Danke für die Antwort. Hast du ne Ahnung wies dort mit Lizenzen aussieht, ob man dort vom Ufer hinkann oder doch eher mit dem Boot? Ansonsten pack ich mir n kleines Schlauboot mit E-Motor ein.

Gruß Fabi


----------



## Udo561 (3. Januar 2011)

*AW: Rund um Jesolo*

Hi Fabi,
wir haben da vom Ufer aus geangelt.
Die Ufer waren sehr gut zugänglich , einfach mal den ausgetretenen Pfaden folgen und schon kam man zu einem guten Spot.
In jedem Angelladen oder auch an Tankstellen bekommt man so lebende in nasses Zeitungspapier eingepackte Krabben als Angelköder , da ging sehr gut Aal , Zander und Wels drauf.
Ich denke mal zum Bootsangeln ist (war) die Strömung zu stark , wir mussten 120 Gramm Bleie verwenden.
Gruß Udo


----------



## PikeHunter_Fabi (3. Januar 2011)

*AW: Rund um Jesolo*

Oke, wie siehts dort mit Spinnfischen aus?
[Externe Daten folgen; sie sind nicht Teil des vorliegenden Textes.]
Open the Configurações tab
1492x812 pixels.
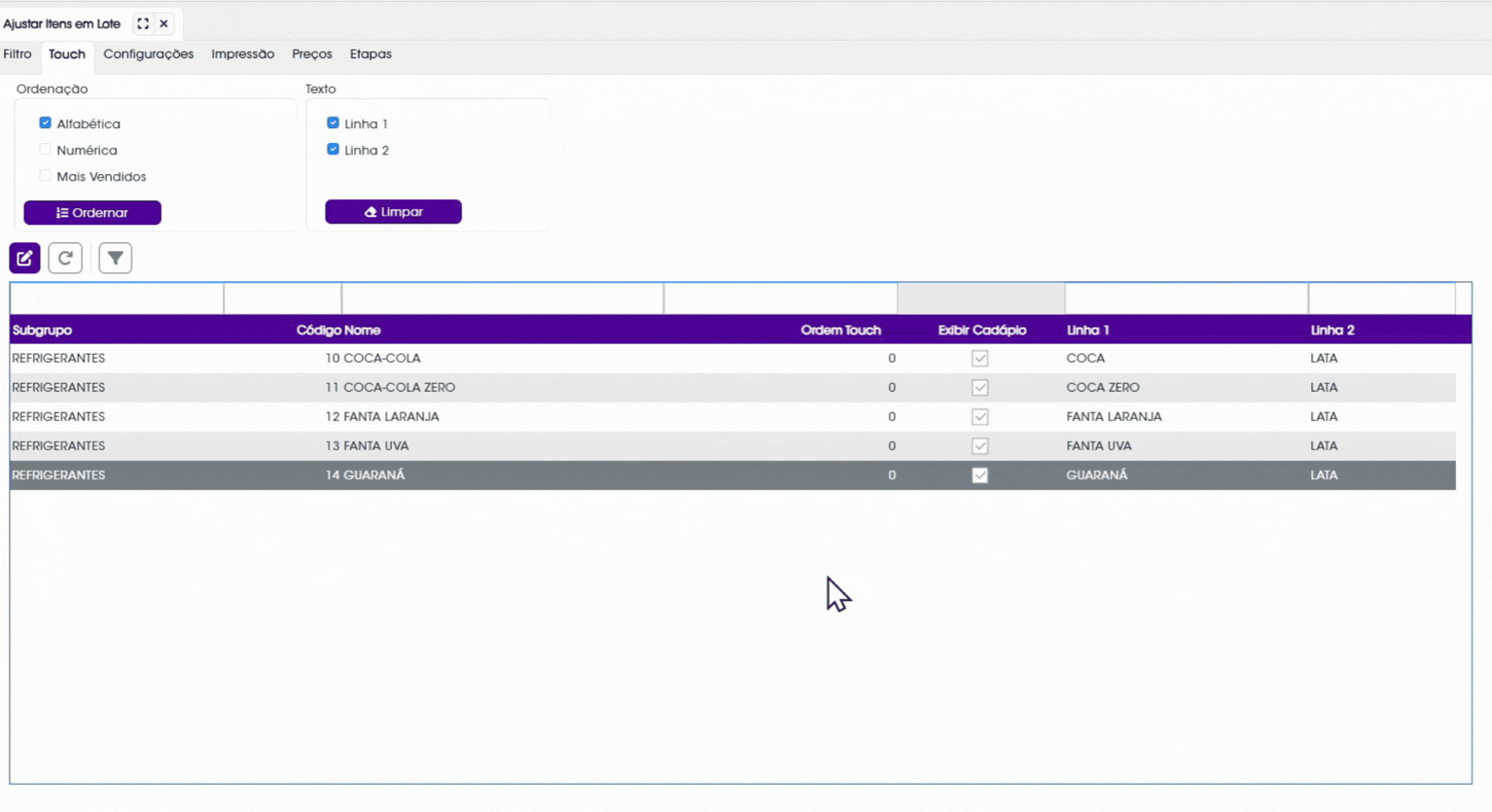(x=149, y=54)
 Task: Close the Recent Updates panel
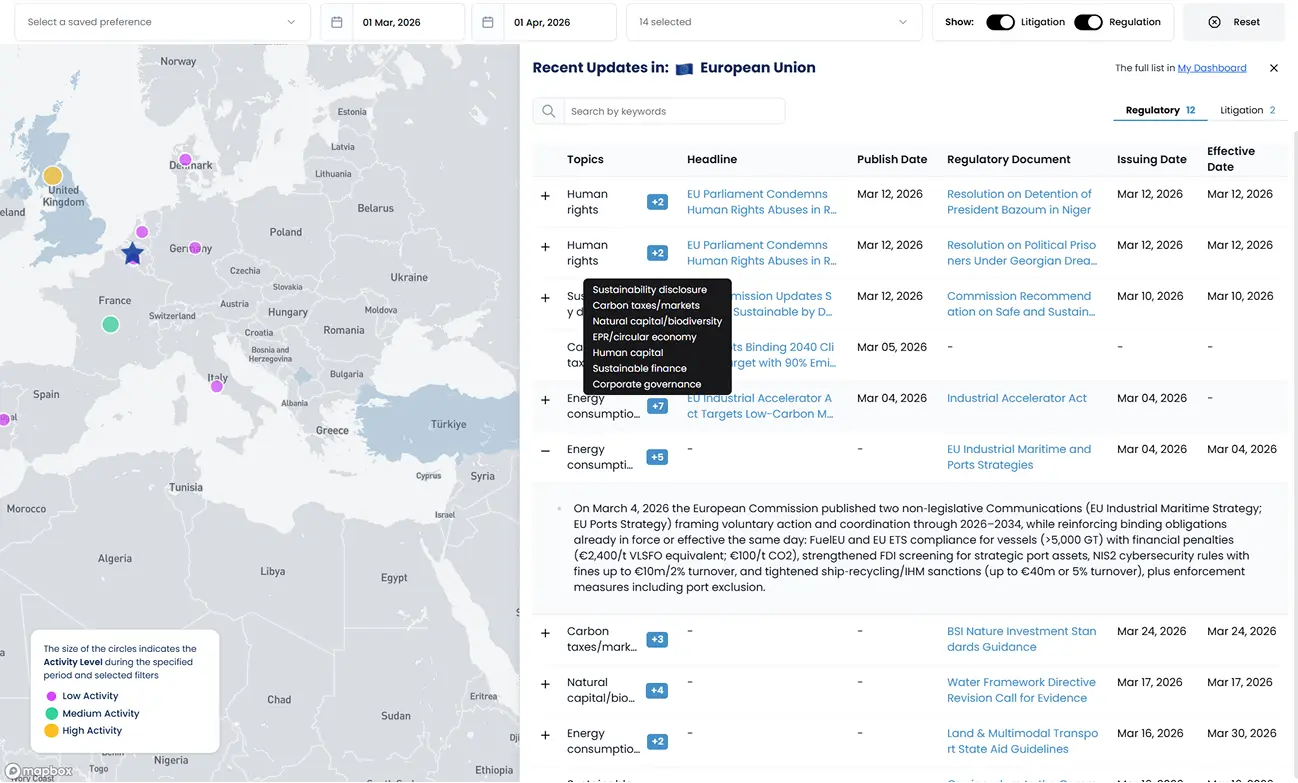point(1273,68)
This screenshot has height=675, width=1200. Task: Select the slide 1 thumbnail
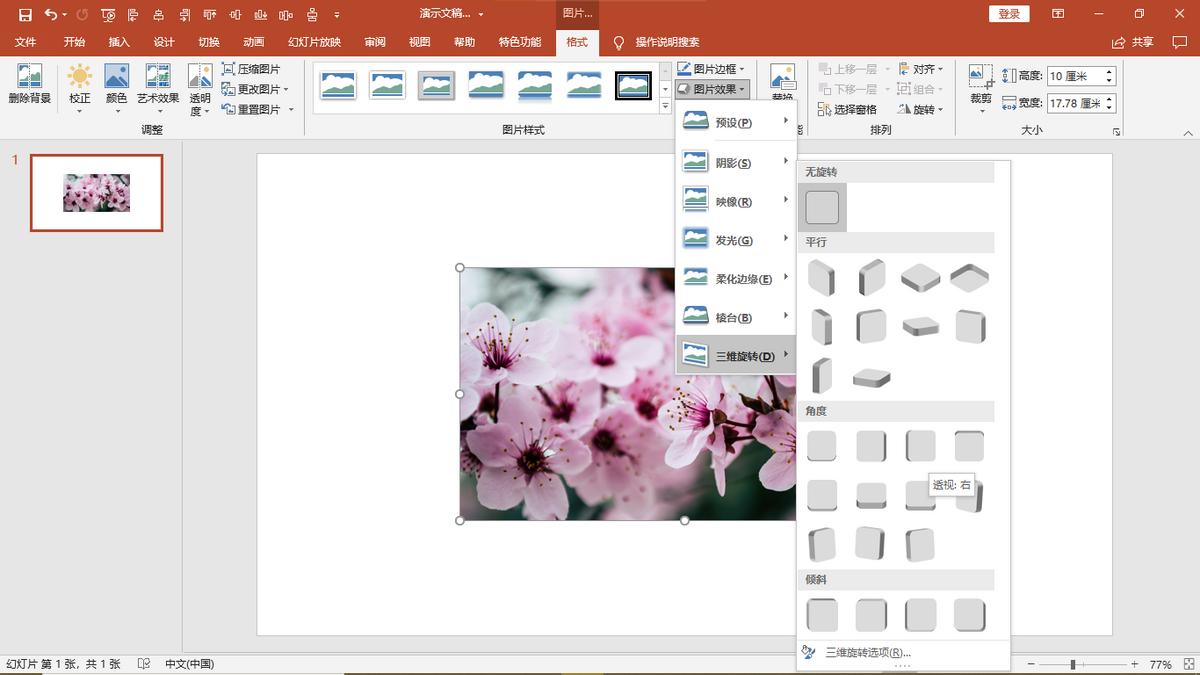pos(96,193)
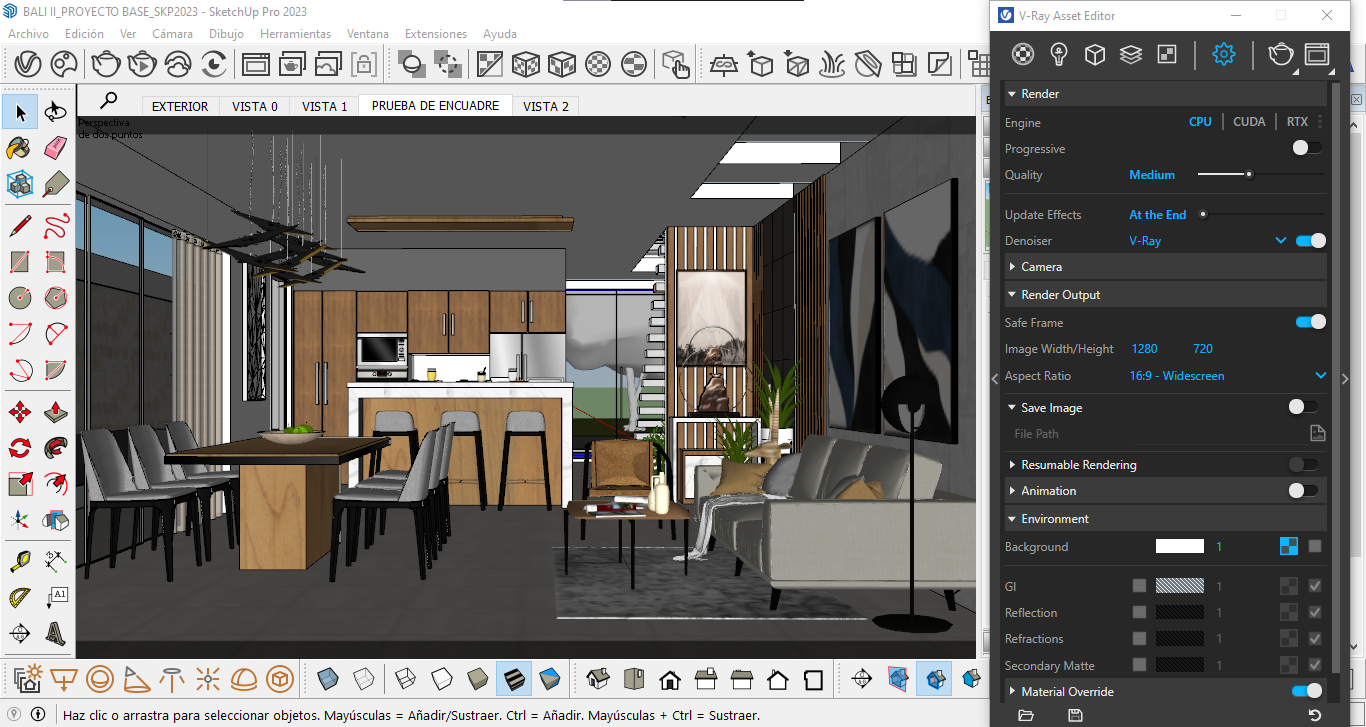This screenshot has height=727, width=1366.
Task: Click the file path save icon
Action: [x=1318, y=433]
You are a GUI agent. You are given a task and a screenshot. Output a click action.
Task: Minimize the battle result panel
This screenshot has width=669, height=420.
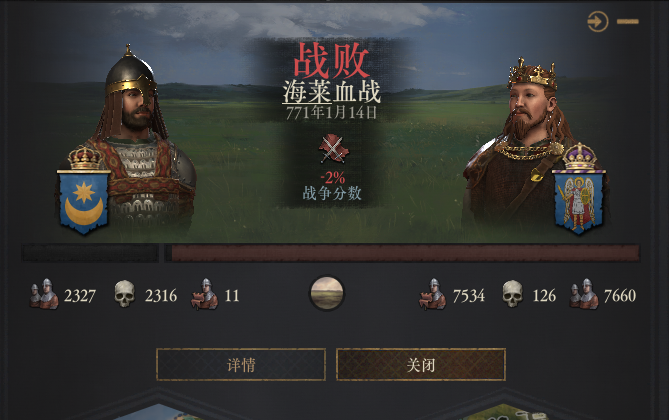pyautogui.click(x=628, y=21)
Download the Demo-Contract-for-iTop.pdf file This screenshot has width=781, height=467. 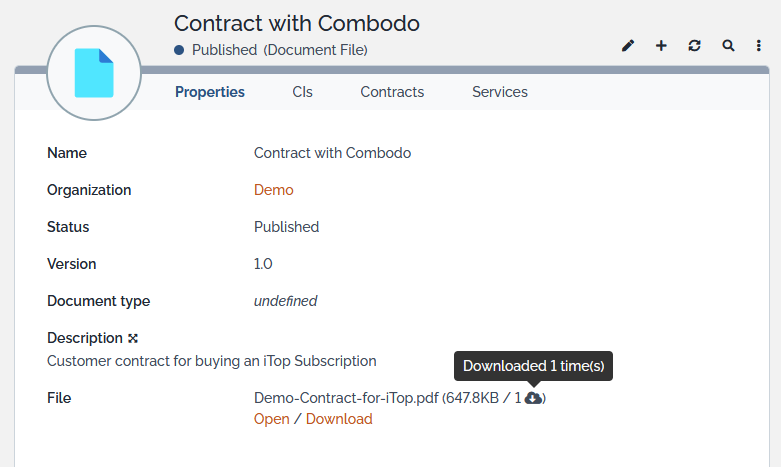pyautogui.click(x=339, y=419)
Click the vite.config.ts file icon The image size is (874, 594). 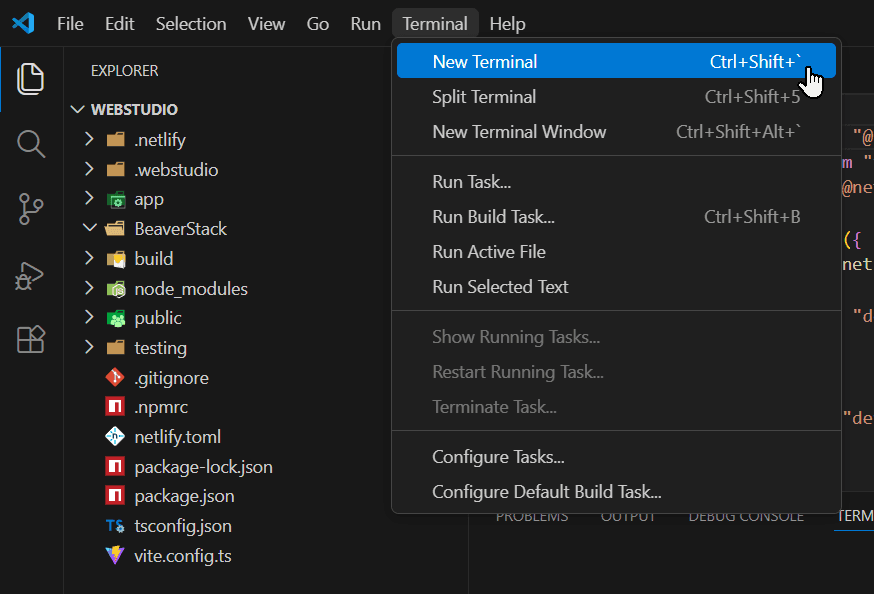coord(115,556)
Hab grade gemerkt dass der direkt neben unserem Campingplatz ins Meer mündet. Habt ihr im Hafen geangelt oder auserhalb?

Gruß Fabi


----------



## Udo561 (3. Januar 2011)

*AW: Rund um Jesolo*

Hi,
ja , vom Campingplatz waren es zu Fuß 10 Minuten bis zur ersten Angelstelle , aber da stören die Taue der Fischerboote.
Die standen da hintereinander , so das man nur dazwischen angeln konnte , war nicht so unser Ding.
Ich würde es ein Stück weiter Flußaufwärts versuchen , da ist man mitten in der Natur , hat Platz genug und die Strömung ist nicht ganz so stark.
Welse waren nicht unbedingt groß , so um 80 - 110 cm , Zander um die 70 cm und Karpfen um die 10-15 Pfund.
Aber auf Grund der starken Strömung war jeder Drill extrem aufregend.
Spinnfischen habe ich da nicht versucht , einfach weil die Strömung zu stark war , aber je nach Strömungsverhältnisse wird da sicher auch was drin sein.
Gruß Udo


----------



## PikeHunter_Fabi (3. Januar 2011)

*AW: Rund um Jesolo*

Danke für die Infos, freu mich jetzt doch auf den Urlaub  Weißt du noch zufällig wo man Lizenzen kriegt?


----------



## karpfenstanni (4. Januar 2011)

*AW: Rund um Jesolo*

Hallo,

Ich häng mich an den Fred mal dran.
Wir fahren vorraussichtlich im Juni ( die Ferien liegen ja so gut in BW) nach Cavallino.
Und ohne Angeln wär das für mich kein Urlaub.
Wo man die Lizensen bekommt, wäre also auch für mich interessant.
Wir werden auf Dem Camping Gardenparadiso sein.
Vielleicht kennt sich da jemand ganz genau aus.

Danke erstmal

Stanni


----------



## il Luccioperca (24. August 2011)

*AW: Rund um Jesolo*

Hi, ich denke die meißten dürften aus ihrem Urlaub wieder zurück sein.
Wie schauts den nun aus mit der Fischerei in der Gegend wo ihr ward!?


----------